New Release Review - KILL YOUR FRIENDS

An A&R man turns to murder in an attempt to advance his career.

Review by Eric Hillis (@hilliseric)

Directed by: Owen Harris

Starring: Nicholas Hoult, Craig Roberts, Ed Skrein, James Corden, Rosanna Arquette


"Stylistically, Kill Your Friends resembles a product of the era it's aping, all smartass voiceovers and redundant flashy visuals; make of that what you will, but I grew tired of this post-Trainspotting style of storytelling two decades ago."

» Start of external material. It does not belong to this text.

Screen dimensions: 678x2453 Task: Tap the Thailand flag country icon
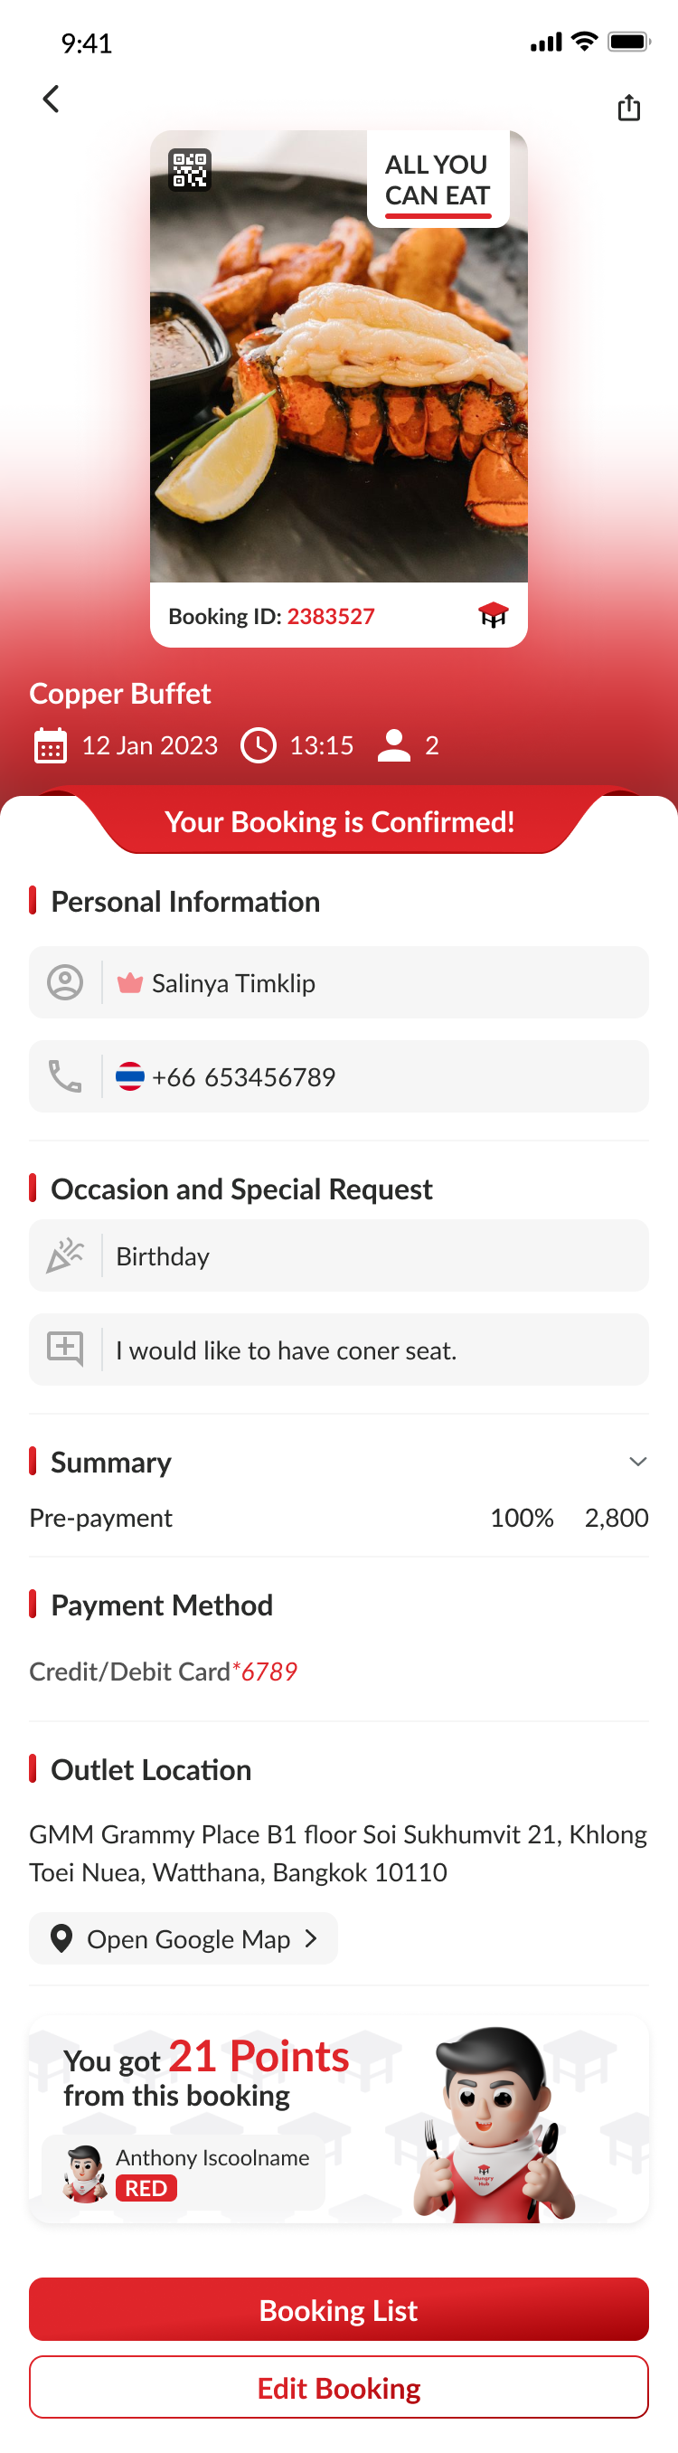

In recent years, the rose-tint of nostalgia has led many to declare the 1990s a decade of great artistic importance, but my memory of the era is one of a cultural wasteland. Movies were mediocre, as American indies followed the lead of Kevin Smith and Quentin Tarantino in shunning visual storytelling for talky drama, and world cinema was at an all time low in terms of quality. Today we have more auteurs than we know what to do with, but back then only a handful of interesting filmmakers emerged.
The musical landscape was even bleaker. For every nasally Brit pop band there were 10 one hit wonders - usually from continental Europe or Scandinavia - as the infiltration of dance music into the mainstream shoved songwriting into the background. It's against this backdrop that Owen Harris's directorial debut, Kill Your Friends, an adaptation of a 2008 novel by John Niven, serving as screenwriter here, takes place.
It's 1997, and London is the centre of the 'Cool Brittania' movement. Steven Stelfox (Nicholas Hoult) is a mid-level A&R man at record label Unigram. He's ruthlessly determined to get ahead in the industry, despite confessing no interest whatever in music ("My favourite records are the ones that sell"). He borrows his life motto from Conan the Barbarian - "To crush your enemies, to see them driven before you, and to hear the lamentations of their women." - and takes this advice literally, murdering a colleague who has just won a promotion ahead of him. With a wannabe songwriter detective investigating and pestering him, Steven must juggle his coke and drink habits with staying out of prison and advancing his career.
Just as the recent Mississippi Grind is a derivative love letter to California Split, Kill Your Friends is a movie as imitative of American Psycho as it's possible to fashion. Christian Bale used the role of Patrick Bateman to shake off his child star past, and that seems to be the case with Hoult here, who similarly buffed himself up, though Steven's six-pack abs seem out of step with his lifestyle and habits. Harris and Niven have simply transferred the story from '80s New York to '90s London, swapping Wall Street trading for the record biz. A&R somewhat awkwardly becomes "assault and retribution" in the way mergers and acquisitions became "murders and executions." Hoult does his best to rival Bale's dead-eyed performance, but the script lacks the sort of killer lines on offer to the Welshman.
Stylistically, Kill Your Friends resembles a product of the era it's aping, all smartass voiceovers and redundant flashy visuals; make of that what you will, but I grew tired of this post-Trainspotting style of storytelling two decades ago.